1

I'm trying to create histograms per-group then return a summary. Per this answer, I can use {braces} and print to avoid issues in creating one plot then moving onto another, however this doesn't seem to acknowledge grouping:

data(mtcars)
mtcars |> 
  group_by(cyl) %T>%
  {print(ggplot(.) +
           geom_histogram(aes(x = carb)))} |> 
  summarise(meancarb = mean(carb))

The above code works insofar as it creates a single histogram then the summary, however:

mtcars %T>%
  {print(ggplot(.) +
           geom_histogram(aes(x = carb)))} |> 
  group_by(cyl) |> 
  summarise(meancarb = mean(carb))

The above code produces exactly the same output, i.e. confirming that group_by isn't being acknowledged.

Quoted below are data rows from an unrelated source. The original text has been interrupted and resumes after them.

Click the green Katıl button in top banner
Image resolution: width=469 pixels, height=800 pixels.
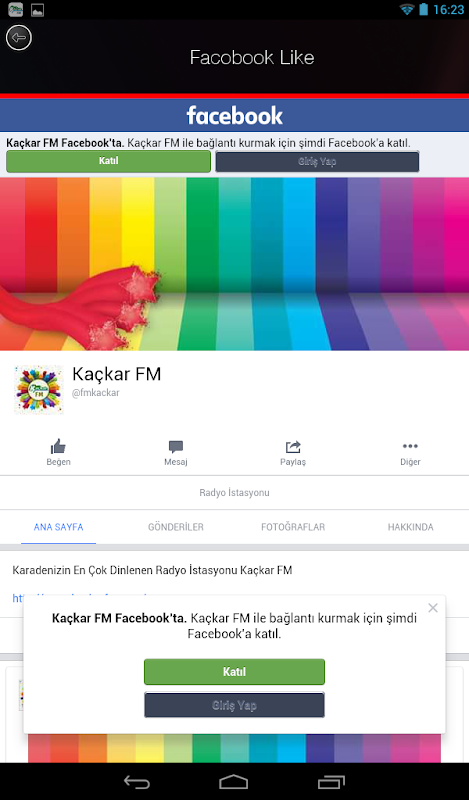[x=108, y=161]
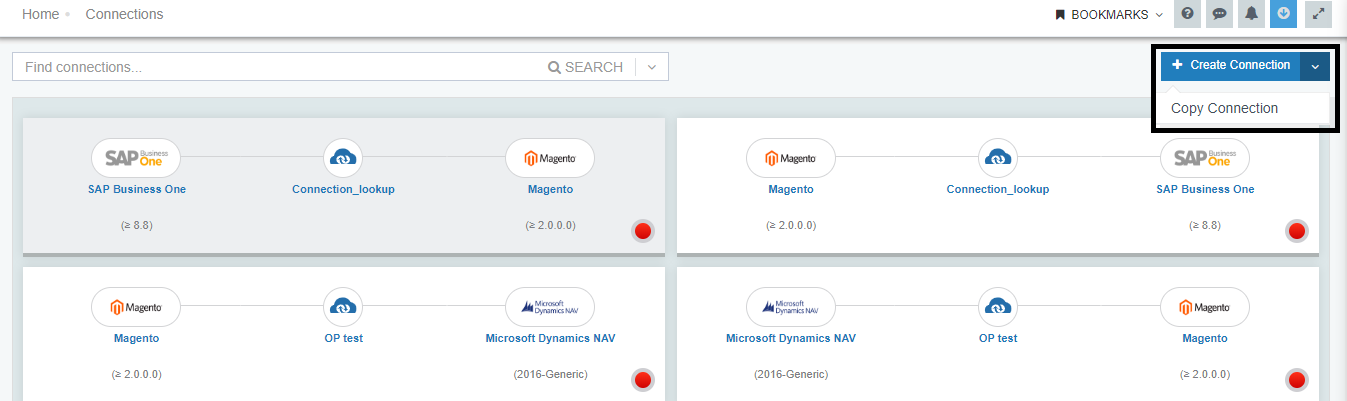Click the help question mark icon
The image size is (1347, 401).
[x=1187, y=14]
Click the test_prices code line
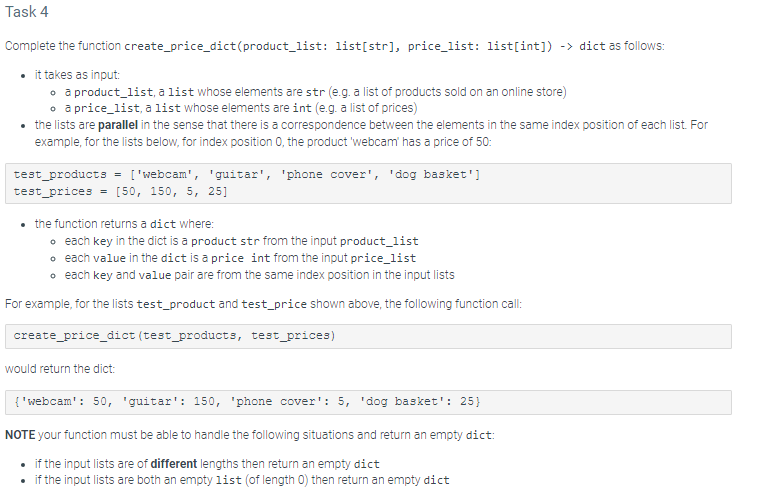 (x=120, y=192)
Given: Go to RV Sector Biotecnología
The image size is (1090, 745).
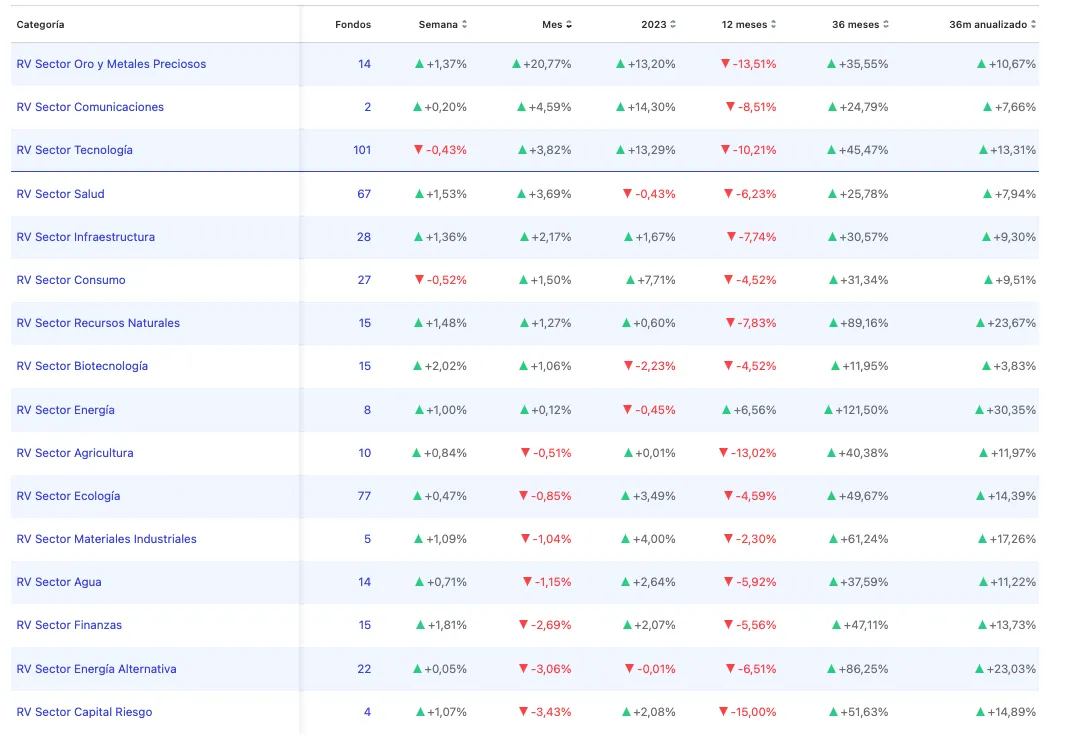Looking at the screenshot, I should coord(82,366).
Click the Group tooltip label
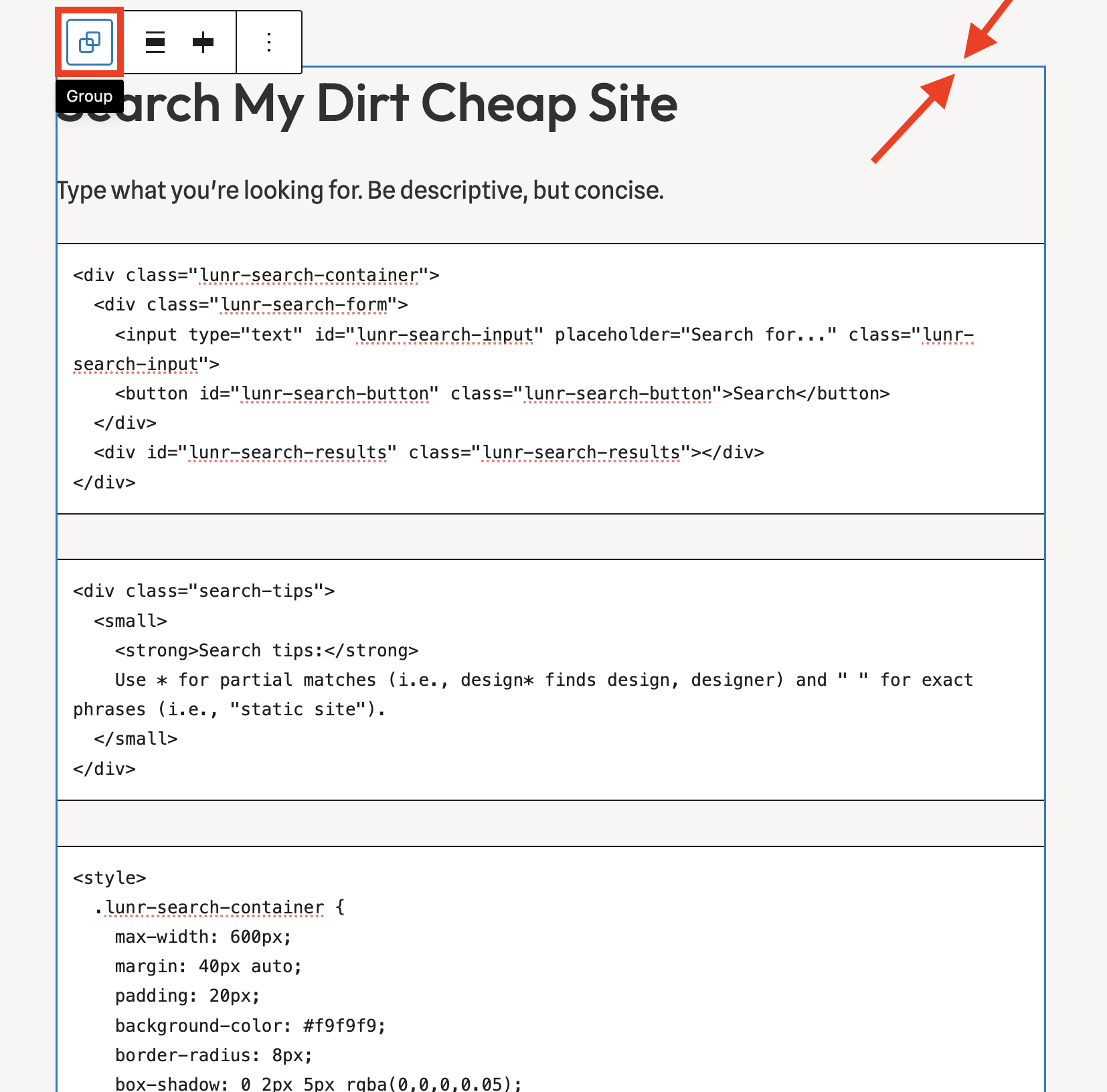The height and width of the screenshot is (1092, 1107). pyautogui.click(x=90, y=96)
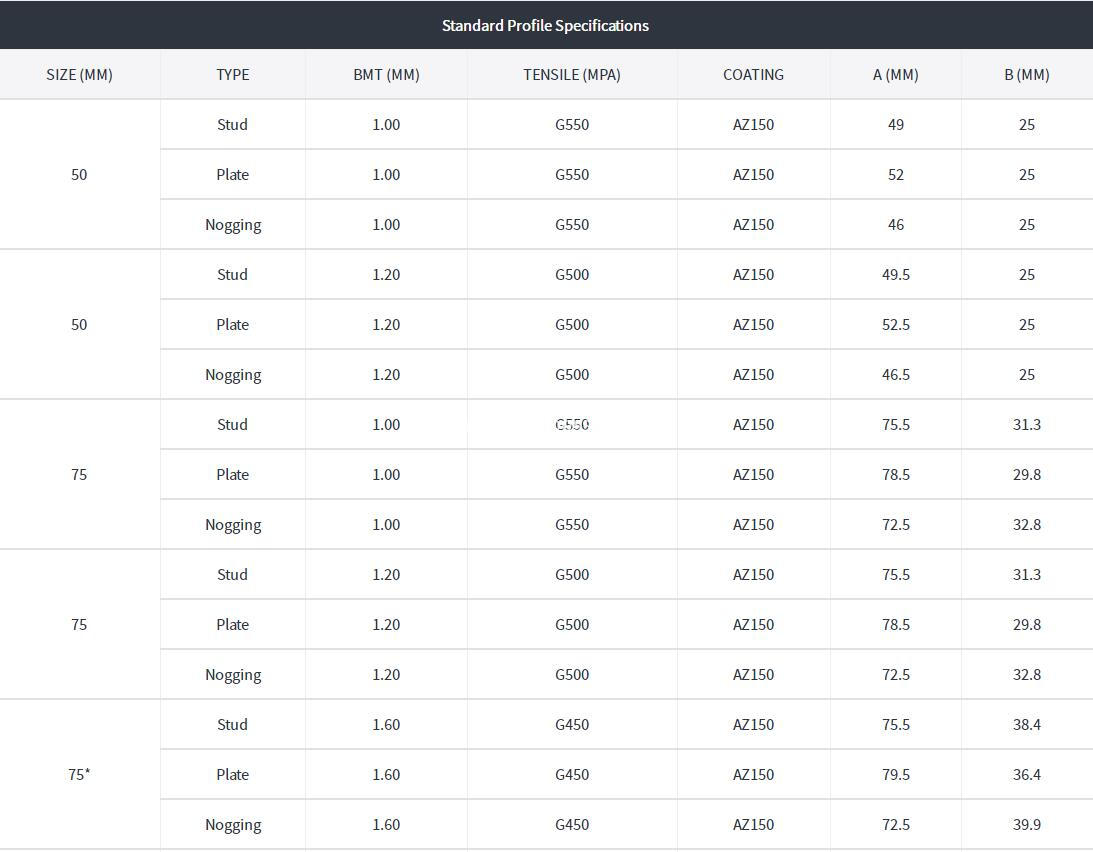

Does anyone know why the grouping isn't being used to create 1 histogram per unique cyl? Ideally I'd love to work out how to use Tee pipes to do this kinda thing more often, including saving the output to unique names, before continuing onto more pipe. In general it feels like Tee pipes are underused, possibly relating to the dearth of info about them, so if anyone has any cool examples to share, that might be great for the community.

Thanks!

Edit

Following divibisan's comment about dplyr::group_map (or group_walk):

mtcars |> 
  group_by(cyl) %T>%
  group_walk(.f = ~ ggplot(.) +
              geom_histogram(aes(x = carb))) |> 
  summarise(meancarb = mean(carb, na.rm = TRUE),
            sd3 = sd(carb, na.rm = TRUE) * 3)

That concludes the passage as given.